"Who are you, fellow?" asked Calvin, surprised.
"I'm Dogcatcher!" said the man. "When ye see me coming, take the other side of the street."
Calvin felt cowed, not so much at these mysterious words as at a hard, lowering look in the man's face, like especial dislike.
Agnes Wilt, still sitting in the parlor, saw the lame servant pass her door, going out, and he looked in and touched his hat, and paused a minute. Something graceful and wistful together seemed to be in his bearing and countenance.
"Anything for me?" asked Agnes.
"Nothing at all, mum! When there's nobody by to do a job, call on Mike."

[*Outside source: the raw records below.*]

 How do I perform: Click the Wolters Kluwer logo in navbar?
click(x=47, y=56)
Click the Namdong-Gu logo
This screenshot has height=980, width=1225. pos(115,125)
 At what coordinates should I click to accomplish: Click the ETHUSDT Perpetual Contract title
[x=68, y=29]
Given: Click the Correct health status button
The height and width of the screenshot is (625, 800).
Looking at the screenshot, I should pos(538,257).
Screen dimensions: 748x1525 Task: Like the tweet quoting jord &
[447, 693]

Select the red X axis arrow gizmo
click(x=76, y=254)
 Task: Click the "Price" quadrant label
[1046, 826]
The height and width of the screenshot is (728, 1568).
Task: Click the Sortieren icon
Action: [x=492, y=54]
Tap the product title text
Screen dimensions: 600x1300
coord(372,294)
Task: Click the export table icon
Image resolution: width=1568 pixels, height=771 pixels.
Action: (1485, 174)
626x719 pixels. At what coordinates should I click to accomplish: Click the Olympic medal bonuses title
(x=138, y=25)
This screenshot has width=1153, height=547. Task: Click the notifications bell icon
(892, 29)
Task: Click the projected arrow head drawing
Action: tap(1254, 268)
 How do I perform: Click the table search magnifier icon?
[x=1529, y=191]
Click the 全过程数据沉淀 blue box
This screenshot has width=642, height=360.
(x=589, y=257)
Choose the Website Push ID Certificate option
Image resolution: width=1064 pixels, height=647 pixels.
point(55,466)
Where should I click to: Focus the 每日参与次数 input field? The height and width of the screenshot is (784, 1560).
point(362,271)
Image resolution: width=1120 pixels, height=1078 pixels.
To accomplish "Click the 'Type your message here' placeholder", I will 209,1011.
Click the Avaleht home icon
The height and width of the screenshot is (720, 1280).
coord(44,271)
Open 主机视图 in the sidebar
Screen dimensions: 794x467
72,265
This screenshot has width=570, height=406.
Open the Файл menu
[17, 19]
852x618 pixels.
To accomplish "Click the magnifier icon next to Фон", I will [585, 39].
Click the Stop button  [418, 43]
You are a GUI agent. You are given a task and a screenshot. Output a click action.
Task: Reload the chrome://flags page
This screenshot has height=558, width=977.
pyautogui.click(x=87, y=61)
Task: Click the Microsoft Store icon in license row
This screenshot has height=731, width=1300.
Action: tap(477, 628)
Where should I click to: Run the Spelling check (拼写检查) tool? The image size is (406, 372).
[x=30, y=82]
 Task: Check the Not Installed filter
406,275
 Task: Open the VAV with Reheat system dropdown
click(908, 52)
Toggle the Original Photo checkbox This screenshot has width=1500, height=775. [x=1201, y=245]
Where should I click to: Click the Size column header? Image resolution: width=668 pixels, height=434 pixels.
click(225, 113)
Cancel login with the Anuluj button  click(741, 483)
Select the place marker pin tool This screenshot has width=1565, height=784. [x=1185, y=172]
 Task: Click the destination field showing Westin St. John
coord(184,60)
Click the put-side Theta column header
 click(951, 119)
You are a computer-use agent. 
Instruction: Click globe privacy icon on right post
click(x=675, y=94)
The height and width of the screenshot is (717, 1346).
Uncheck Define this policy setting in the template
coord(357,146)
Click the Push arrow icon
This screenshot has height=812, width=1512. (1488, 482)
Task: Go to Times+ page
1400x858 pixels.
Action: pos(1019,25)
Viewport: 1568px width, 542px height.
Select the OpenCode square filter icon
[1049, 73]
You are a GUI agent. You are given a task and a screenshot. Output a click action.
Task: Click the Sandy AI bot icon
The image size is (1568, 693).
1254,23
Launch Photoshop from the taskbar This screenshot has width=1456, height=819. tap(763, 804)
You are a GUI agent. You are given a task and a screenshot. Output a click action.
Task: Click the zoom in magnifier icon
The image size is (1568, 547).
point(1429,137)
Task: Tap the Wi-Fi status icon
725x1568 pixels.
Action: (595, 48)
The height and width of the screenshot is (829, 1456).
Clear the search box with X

He still seemed to tarry, and in Agnes's nervous condition a mysterious awe came over her; the man's gaze had a dread fascination that would not let her drop her eyes. As he passed out of sight and shut the street door behind him Agnes felt a fainting feeling, as if an apparition had looked in upon her and vanished—the apparition, if of anything, of him who had lain dead in that very parlor—the stern, enamored master of the house whose fatherhood in a fateful moment had turned to marital desire, and crushed the luck of all the race of Zanes.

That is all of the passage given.